● **What the task requires**: Everything from the line containing "Where should I" down to the last line below should be set down exactly, and only that, without the pictures.

● **Material for this exercise**:
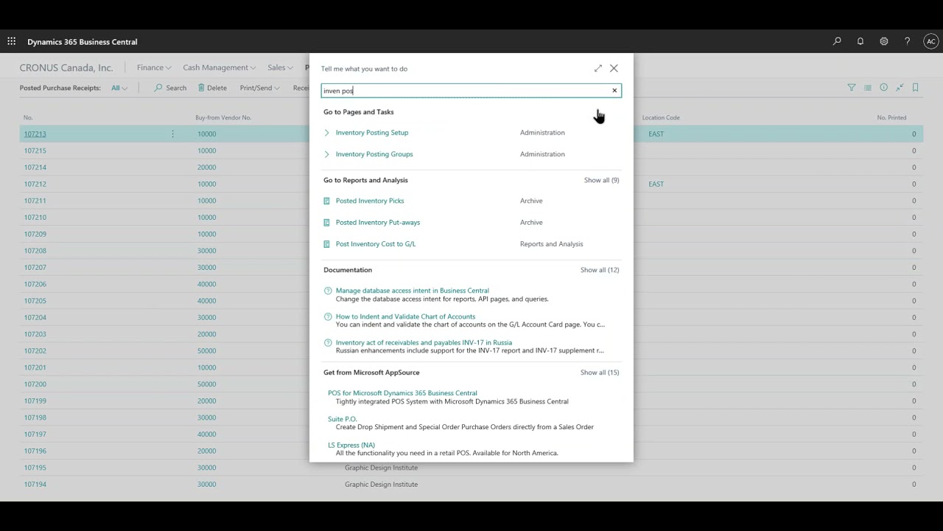Image resolution: width=943 pixels, height=531 pixels.
Task: Open the Finance menu dropdown
Action: pyautogui.click(x=154, y=67)
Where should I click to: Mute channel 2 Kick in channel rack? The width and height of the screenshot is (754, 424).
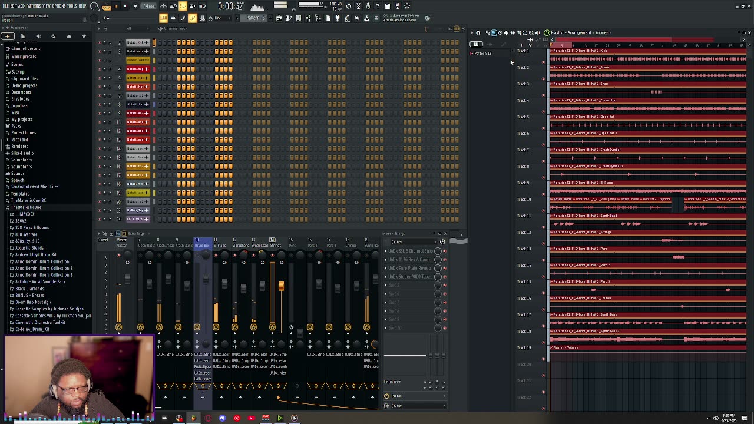pyautogui.click(x=100, y=42)
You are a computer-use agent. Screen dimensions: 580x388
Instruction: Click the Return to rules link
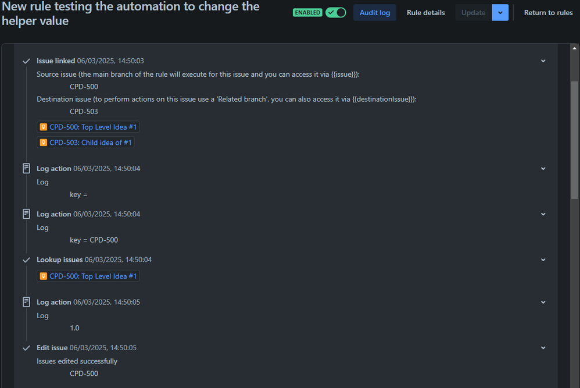(x=548, y=12)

● **Answer**:
Where should I click to: Mute channel 2 Kick in channel rack? The width and height of the screenshot is (754, 424).
pyautogui.click(x=100, y=42)
You are a computer-use agent. Screen dimensions: 580x388
Instruction: Click the Return to rules link
(x=548, y=12)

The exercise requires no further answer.